6L’aura est très vite spatialisée, par Benjamin, comme « apparition unique d’un lointain, si proche soit-il3 ». Elle désigne ainsi ce qui s’éprouve comme l’altérité irréductible de l’œuvre. Benjamin lie cette propriété centrale au postulat d’une fondation de l’œuvre auratique dans le rituel. L’œuvre auratique est issue du culte : elle reste inséparable d’un sentiment religieux, au sens large. C’est une qualité qui fait des rapports qu’elle établit, et auxquels elle sert de médiation, des rapports d’enchantement hiérarchiques. L’œuvre est vécue, sous ce rapport, comme ayant un caractère unique, irremplaçable.
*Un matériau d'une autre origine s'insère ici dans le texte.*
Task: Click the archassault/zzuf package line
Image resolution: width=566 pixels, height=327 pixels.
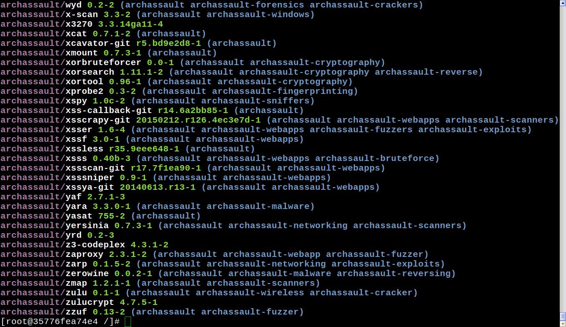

7L’évanouissement par degrés de ce que Benjamin appelle l’aura, et dont Baudelaire serait à ses yeux le grand témoin-précurseur, change donc profondément l’économie énergétique du travail artistique. Dans la lecture qu’en fait Benjamin, l’œuvre postauratique entrerait pleinement dans le rapport de ce qu’il appelle la communication, dans une manière-d’être transitive. Il faut souligner que cette transformation n’est pas du tout vécue par Benjamin sur un mode nostalgique, voire élégiaque. Il ne s’agit pas pour lui de ressusciter l’aura à une époque où la technologie l’aurait rendue caduque, mais simplement d’en constater le dépérissement et de formuler quelques hypothèses à ce sujet.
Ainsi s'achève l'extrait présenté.